-- 摘录 --
Pytorch框架学习路径(五：autograd与逻辑回归)

文章目录

autograd
- torch.autograd.backward方法求导
- torch.autograd.grad方法求导
autograd小贴士(重点)
- 1. 梯度不自动清零
- 依赖于叶子结点的结点(requires_grad默认为True)
逻辑回归

autograd

torch.autograd.backward方法求导

在这里插入图片描述

0、backward()

代码如下：

import torch
torch.manual_seed(10)


# ====================================== retain_graph ==============================================
flag = True
# flag = False
if flag:
    w = torch.tensor([1.], requires_grad=True)
    x = torch.tensor([2.], requires_grad=True)

    a = torch.add(w, x)
    b = torch.add(w, 1)
    y = torch.mul(a, b)

    y.backward()  # 反向传播
    print(w.grad)
    # y.backward()

OUT:

tensor([5.])

那我们执行两次反向传播呢？

import torch
torch.manual_seed(10)


# ====================================== retain_graph ==============================================
flag = True
# flag = False
if flag:
    w = torch.tensor([1.], requires_grad=True)
    x = torch.tensor([2.], requires_grad=True)

    a = torch.add(w, x)
    b = torch.add(w, 1)
    y = torch.mul(a, b)

    y.backward()  # 反向传播
    print(w.grad)
    y.backward()

OUT:

tensor([5.])

你看，报错了，说尝试用计算机计算第二次反向传播，但是保存的计算图已经被释放。

解决办法：在第一次计算反向传播时，加入retain_graph=True ，具体代码如下：

# ====================================== retain_graph ==============================================
flag = True
# flag = False
if flag:
    w = torch.tensor([1.], requires_grad=True)
    x = torch.tensor([2.], requires_grad=True)

    a = torch.add(w, x)
    b = torch.add(w, 1)
    y = torch.mul(a, b)

    y.backward(retain_graph=True)  # retain_graph=True
    print(w.grad)
    y.backward()

OUT:
在这里插入图片描述

1、torch.autograd.backward

到现在我们都在说backward，但是我们不是要说torch.autograd.backward吗？其实backward就是torch.autograd.backward，下面我们查看一下backward的源码。

    def backward(self, gradient=None, retain_graph=None, create_graph=False, inputs=None):
        r"""Computes the gradient of current tensor w.r.t. graph leaves.

        The graph is differentiated using the chain rule. If the tensor is
        non-scalar (i.e. its data has more than one element) and requires
        gradient, the function additionally requires specifying ``gradient``.
        It should be a tensor of matching type and location, that contains
        the gradient of the differentiated function w.r.t. ``self``.

        This function accumulates gradients in the leaves - you might need to zero
        ``.grad`` attributes or set them to ``None`` before calling it.
        See :ref:`Default gradient layouts<default-grad-layouts>`
        for details on the memory layout of accumulated gradients.

        .. note::

            If you run any forward ops, create ``gradient``, and/or call ``backward``
            in a user-specified CUDA stream context, see
            :ref:`Stream semantics of backward passes<bwd-cuda-stream-semantics>`.

-- 所给资料 --
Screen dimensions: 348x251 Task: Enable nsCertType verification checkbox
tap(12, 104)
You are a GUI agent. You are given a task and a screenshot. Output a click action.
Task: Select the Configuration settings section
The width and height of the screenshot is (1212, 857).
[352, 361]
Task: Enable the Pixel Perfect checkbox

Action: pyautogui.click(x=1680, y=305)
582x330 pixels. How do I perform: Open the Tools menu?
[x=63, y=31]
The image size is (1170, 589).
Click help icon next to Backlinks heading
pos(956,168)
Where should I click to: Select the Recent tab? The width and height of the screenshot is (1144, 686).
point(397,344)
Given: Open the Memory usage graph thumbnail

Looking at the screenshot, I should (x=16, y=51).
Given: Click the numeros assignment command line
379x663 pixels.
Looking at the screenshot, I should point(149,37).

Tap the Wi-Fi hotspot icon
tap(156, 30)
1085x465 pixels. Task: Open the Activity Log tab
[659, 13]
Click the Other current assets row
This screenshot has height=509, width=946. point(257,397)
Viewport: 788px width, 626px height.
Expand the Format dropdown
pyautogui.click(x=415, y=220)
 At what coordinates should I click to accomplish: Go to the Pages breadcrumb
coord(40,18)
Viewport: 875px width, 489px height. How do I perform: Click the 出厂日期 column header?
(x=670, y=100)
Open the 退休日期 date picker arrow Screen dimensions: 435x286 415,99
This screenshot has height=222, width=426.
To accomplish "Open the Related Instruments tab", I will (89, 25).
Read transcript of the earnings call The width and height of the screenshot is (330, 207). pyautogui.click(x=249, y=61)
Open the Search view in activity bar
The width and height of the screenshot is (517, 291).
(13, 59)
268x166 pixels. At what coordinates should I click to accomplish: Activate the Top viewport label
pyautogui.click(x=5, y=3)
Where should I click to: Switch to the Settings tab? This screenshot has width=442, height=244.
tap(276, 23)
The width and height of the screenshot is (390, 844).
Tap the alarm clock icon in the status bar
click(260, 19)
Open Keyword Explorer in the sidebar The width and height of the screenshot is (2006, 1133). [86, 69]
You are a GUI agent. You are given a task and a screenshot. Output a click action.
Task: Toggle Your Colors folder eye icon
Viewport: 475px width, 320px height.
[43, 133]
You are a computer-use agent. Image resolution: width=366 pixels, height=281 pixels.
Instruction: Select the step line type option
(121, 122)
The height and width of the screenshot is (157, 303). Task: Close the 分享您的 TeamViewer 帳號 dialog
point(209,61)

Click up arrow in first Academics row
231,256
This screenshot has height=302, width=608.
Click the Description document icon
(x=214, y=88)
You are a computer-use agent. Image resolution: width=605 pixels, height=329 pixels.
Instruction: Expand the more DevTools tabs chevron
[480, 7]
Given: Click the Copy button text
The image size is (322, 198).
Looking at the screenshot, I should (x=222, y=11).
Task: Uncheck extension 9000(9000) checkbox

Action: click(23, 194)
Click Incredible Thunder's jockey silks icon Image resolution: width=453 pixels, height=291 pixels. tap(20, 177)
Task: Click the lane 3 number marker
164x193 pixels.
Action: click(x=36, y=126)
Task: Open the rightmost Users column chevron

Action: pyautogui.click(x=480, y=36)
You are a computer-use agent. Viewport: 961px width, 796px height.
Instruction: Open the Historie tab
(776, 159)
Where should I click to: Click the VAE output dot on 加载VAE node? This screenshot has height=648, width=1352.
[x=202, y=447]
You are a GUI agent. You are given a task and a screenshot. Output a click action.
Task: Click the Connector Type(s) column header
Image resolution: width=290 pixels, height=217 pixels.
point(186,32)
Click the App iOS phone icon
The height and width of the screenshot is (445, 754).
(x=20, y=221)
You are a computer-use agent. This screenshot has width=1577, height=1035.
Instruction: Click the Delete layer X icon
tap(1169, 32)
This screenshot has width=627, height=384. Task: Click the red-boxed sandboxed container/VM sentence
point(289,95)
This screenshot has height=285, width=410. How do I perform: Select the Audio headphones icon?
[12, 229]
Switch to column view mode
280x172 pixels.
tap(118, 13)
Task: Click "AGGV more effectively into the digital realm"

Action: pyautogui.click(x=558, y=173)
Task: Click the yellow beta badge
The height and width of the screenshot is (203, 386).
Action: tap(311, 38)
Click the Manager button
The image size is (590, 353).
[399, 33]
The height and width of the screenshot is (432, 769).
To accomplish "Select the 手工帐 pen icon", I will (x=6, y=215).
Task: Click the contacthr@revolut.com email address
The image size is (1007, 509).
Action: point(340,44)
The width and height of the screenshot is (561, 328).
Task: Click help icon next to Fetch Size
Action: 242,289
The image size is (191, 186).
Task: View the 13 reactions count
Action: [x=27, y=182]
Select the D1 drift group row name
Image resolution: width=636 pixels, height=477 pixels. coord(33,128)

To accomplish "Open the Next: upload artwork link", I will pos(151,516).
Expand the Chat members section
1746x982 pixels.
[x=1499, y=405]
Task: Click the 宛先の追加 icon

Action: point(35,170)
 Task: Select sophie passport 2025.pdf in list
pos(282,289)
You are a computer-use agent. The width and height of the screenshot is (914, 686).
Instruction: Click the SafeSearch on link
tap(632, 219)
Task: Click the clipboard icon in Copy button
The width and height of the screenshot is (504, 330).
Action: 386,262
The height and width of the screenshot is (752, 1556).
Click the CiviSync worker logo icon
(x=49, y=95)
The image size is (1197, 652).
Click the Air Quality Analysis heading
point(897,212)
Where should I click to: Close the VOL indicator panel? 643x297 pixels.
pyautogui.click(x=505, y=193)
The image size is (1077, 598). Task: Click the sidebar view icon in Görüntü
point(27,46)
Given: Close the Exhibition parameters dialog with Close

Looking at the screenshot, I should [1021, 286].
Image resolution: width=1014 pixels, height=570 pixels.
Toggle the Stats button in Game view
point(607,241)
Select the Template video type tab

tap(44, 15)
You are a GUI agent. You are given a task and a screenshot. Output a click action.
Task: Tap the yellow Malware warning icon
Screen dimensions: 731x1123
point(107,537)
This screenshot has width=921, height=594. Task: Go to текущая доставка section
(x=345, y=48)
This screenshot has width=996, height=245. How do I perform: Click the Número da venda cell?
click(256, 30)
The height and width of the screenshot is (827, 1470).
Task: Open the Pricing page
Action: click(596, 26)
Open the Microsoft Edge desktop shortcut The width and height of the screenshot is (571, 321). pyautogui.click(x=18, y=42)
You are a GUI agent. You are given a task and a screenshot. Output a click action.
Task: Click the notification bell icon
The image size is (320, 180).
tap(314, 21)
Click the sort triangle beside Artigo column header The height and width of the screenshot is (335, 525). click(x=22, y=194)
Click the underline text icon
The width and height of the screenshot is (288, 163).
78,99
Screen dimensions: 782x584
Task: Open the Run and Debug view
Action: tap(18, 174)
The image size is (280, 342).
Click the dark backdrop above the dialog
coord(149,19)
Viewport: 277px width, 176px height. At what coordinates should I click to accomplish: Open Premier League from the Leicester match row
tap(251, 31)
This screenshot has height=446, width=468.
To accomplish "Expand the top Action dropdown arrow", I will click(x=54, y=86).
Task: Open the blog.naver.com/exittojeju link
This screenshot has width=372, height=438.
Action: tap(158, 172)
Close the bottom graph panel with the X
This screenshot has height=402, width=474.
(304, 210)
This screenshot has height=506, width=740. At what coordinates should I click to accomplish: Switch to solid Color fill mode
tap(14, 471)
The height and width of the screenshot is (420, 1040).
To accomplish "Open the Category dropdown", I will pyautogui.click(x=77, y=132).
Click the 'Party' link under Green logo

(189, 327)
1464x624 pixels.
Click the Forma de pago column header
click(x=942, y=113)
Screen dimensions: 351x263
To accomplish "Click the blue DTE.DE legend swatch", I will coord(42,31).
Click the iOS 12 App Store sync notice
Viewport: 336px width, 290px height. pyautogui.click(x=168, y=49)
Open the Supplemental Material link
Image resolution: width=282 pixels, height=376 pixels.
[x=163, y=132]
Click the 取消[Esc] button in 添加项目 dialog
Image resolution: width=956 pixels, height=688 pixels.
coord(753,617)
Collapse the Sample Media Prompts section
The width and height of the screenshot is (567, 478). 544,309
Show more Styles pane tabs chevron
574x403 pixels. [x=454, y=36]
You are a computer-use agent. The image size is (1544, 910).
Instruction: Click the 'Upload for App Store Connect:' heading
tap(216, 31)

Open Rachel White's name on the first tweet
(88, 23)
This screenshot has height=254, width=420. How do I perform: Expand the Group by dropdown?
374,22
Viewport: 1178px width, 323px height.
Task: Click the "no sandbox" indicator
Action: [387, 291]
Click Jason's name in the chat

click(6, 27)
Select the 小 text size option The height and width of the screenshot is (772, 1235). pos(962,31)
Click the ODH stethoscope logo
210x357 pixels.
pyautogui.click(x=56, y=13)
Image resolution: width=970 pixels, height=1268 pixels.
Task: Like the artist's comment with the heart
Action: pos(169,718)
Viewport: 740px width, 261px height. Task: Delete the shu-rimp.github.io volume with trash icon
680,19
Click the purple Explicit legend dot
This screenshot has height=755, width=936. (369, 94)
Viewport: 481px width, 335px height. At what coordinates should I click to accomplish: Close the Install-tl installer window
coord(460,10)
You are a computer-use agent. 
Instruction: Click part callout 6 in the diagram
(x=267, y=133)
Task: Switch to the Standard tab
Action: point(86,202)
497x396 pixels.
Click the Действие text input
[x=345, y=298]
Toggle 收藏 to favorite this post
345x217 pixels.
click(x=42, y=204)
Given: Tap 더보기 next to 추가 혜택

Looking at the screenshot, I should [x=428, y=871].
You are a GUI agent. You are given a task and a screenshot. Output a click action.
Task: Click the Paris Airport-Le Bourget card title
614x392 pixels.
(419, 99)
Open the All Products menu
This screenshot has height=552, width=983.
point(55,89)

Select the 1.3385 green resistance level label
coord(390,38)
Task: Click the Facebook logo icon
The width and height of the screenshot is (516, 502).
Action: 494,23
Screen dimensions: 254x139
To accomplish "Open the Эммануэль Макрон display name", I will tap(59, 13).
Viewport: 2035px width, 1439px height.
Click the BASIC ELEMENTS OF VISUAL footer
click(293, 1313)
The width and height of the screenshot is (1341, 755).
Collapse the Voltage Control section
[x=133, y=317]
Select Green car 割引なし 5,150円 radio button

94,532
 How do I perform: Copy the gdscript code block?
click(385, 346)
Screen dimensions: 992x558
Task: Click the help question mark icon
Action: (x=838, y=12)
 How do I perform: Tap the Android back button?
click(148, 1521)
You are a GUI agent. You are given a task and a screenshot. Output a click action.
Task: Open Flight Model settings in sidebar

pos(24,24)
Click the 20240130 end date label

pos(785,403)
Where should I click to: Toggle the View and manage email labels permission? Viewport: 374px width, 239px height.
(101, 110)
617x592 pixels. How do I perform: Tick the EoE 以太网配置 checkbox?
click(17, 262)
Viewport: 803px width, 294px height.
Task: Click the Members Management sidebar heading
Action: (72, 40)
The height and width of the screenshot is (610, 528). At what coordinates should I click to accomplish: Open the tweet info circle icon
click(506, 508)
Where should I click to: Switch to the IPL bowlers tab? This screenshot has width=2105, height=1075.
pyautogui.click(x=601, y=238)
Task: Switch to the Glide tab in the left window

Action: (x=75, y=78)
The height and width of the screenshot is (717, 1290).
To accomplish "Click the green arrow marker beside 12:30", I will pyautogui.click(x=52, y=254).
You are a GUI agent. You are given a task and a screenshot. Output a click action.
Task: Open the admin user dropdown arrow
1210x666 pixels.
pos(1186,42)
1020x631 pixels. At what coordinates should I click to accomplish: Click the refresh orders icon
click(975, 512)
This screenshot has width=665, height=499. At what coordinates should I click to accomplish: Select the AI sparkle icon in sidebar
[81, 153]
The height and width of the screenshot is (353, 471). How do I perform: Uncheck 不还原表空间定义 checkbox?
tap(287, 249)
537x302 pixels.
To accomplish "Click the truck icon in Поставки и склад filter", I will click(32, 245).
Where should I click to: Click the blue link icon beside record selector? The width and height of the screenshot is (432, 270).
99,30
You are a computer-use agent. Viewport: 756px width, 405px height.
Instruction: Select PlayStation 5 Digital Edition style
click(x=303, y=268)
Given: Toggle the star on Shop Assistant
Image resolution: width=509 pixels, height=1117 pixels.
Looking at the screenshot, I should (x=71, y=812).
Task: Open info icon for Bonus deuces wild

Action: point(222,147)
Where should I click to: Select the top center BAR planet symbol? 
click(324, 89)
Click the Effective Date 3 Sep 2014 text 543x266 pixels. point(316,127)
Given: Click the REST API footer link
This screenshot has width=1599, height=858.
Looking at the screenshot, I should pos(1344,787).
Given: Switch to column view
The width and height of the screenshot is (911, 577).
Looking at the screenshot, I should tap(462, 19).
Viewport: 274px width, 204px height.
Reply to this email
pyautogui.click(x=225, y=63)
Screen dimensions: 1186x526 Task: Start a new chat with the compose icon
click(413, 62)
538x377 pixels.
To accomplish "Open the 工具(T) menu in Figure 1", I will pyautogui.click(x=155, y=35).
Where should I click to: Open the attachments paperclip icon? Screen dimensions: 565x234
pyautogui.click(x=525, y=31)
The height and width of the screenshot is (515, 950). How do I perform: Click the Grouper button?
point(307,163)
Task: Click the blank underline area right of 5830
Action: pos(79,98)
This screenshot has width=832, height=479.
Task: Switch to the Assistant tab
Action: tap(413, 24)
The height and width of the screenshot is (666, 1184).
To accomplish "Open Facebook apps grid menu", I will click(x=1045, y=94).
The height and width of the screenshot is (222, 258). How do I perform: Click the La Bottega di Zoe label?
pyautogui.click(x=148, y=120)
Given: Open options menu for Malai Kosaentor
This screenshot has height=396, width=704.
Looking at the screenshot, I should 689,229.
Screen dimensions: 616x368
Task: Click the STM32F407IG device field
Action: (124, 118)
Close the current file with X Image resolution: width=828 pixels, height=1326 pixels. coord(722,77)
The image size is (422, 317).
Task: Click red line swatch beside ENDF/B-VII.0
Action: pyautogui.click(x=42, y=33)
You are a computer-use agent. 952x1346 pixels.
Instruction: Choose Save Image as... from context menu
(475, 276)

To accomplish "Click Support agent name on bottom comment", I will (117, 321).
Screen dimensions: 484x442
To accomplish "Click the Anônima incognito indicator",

-- 练习题目 --
根据上面的摘录，回答以下问题：
(a) 第一段代码运行后，打印出的 w.grad 是什么？
(b) 按摘录的说法，想对同一个 y 执行第二次反向传播，第一次调用 backward 时要加入什么？
(c) 摘录给出的 backward 源码里，create_graph 参数的默认值是什么？

-- 作答结果 --
(a) tensor([5.])
(b) retain_graph=True
(c) False